-- Opening Marker --
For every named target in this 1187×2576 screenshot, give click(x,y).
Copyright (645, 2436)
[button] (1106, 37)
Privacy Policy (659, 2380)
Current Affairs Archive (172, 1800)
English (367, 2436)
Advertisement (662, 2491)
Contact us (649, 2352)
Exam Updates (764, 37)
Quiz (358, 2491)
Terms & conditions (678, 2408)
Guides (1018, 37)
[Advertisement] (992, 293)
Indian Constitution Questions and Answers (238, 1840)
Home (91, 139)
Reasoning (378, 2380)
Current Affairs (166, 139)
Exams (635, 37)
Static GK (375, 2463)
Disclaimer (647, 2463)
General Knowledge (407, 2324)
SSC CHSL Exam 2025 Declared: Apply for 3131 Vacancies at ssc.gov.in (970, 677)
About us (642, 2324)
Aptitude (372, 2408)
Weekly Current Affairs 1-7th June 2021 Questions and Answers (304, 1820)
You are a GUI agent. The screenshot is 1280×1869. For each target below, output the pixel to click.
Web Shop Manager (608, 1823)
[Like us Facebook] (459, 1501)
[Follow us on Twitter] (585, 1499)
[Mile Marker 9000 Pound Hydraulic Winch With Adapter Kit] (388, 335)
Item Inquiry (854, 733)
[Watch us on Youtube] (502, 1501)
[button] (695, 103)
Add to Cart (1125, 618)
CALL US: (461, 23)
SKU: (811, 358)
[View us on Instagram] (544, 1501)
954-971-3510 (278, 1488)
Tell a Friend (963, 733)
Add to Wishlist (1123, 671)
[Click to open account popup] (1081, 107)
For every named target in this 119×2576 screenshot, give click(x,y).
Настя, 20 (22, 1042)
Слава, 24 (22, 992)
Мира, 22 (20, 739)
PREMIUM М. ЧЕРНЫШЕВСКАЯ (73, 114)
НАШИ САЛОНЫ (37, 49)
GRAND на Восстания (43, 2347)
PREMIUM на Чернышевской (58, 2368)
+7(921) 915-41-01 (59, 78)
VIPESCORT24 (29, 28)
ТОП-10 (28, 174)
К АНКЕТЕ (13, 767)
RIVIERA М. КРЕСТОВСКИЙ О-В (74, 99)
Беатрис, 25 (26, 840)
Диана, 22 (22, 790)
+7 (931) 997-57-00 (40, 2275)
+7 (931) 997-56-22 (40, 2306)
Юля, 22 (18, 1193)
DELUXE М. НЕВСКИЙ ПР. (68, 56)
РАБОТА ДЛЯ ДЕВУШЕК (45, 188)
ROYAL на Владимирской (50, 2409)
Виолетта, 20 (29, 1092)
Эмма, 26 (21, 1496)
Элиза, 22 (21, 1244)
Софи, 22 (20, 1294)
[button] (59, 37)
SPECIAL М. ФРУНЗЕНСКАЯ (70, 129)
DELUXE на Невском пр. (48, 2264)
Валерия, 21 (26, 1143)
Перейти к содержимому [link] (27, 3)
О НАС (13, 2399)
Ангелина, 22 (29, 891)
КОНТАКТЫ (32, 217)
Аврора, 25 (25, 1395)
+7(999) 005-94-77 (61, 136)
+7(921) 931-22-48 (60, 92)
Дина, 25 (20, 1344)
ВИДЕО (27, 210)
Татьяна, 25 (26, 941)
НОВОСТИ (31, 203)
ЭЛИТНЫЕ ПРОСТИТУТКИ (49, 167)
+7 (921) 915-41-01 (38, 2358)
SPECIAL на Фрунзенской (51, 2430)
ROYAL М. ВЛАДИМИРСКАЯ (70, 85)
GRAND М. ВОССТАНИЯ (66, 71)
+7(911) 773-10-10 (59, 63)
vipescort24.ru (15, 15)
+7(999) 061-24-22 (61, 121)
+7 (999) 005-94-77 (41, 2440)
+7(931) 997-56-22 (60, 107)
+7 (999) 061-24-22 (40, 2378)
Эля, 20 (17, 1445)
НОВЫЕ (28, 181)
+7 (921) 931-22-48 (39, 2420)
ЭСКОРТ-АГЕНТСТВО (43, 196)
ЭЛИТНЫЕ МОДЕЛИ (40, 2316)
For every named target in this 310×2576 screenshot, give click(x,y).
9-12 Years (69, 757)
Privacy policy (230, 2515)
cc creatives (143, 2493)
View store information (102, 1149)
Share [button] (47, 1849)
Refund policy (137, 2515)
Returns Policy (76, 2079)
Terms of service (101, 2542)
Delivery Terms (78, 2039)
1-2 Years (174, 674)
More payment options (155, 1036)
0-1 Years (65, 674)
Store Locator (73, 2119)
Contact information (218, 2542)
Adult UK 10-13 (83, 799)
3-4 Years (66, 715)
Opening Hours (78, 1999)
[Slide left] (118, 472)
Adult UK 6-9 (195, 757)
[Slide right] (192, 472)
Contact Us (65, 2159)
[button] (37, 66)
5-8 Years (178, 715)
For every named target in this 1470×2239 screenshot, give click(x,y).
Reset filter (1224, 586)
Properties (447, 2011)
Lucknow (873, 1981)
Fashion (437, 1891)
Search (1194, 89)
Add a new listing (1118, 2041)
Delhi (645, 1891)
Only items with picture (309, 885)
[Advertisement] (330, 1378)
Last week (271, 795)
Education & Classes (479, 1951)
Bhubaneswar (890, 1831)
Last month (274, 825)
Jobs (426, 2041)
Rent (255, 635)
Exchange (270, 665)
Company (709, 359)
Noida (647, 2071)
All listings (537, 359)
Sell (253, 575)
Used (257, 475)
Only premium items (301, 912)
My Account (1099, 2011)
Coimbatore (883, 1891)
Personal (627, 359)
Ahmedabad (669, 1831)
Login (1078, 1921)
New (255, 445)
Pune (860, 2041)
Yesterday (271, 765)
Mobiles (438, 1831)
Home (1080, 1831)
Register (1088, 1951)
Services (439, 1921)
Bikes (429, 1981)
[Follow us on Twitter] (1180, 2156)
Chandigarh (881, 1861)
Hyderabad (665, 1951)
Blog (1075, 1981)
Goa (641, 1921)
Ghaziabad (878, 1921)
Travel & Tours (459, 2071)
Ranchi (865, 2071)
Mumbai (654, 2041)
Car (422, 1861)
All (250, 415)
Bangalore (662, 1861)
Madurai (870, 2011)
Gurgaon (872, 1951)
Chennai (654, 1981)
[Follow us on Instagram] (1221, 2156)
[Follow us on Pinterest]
-- Closing Marker --
**TASK:**
Output exactly the lines of the material above from the one containing "Татьяна, 25 (26, 941)" up to and including the one containing "Last week (271, 795)".

**YOUR RESPONSE:**
Татьяна, 25 (26, 941)
НОВОСТИ (31, 203)
ЭЛИТНЫЕ ПРОСТИТУТКИ (49, 167)
+7 (921) 915-41-01 (38, 2358)
SPECIAL на Фрунзенской (51, 2430)
ROYAL М. ВЛАДИМИРСКАЯ (70, 85)
GRAND М. ВОССТАНИЯ (66, 71)
+7(911) 773-10-10 (59, 63)
vipescort24.ru (15, 15)
+7(999) 061-24-22 (61, 121)
+7 (999) 005-94-77 (41, 2440)
+7(931) 997-56-22 (60, 107)
+7 (999) 061-24-22 (40, 2378)
Эля, 20 (17, 1445)
НОВЫЕ (28, 181)
+7 (921) 931-22-48 (39, 2420)
ЭСКОРТ-АГЕНТСТВО (43, 196)
ЭЛИТНЫЕ МОДЕЛИ (40, 2316)
For every named target in this 310×2576 screenshot, give click(x,y).
9-12 Years (69, 757)
Privacy policy (230, 2515)
cc creatives (143, 2493)
View store information (102, 1149)
Share [button] (47, 1849)
Refund policy (137, 2515)
Returns Policy (76, 2079)
Terms of service (101, 2542)
Delivery Terms (78, 2039)
1-2 Years (174, 674)
More payment options (155, 1036)
0-1 Years (65, 674)
Store Locator (73, 2119)
Contact information (218, 2542)
Adult UK 10-13 (83, 799)
3-4 Years (66, 715)
Opening Hours (78, 1999)
[Slide left] (118, 472)
Adult UK 6-9 (195, 757)
[Slide right] (192, 472)
Contact Us (65, 2159)
[button] (37, 66)
5-8 Years (178, 715)
For every named target in this 1470×2239 screenshot, give click(x,y).
Reset filter (1224, 586)
Properties (447, 2011)
Lucknow (873, 1981)
Fashion (437, 1891)
Search (1194, 89)
Add a new listing (1118, 2041)
Delhi (645, 1891)
Only items with picture (309, 885)
[Advertisement] (330, 1378)
Last week (271, 795)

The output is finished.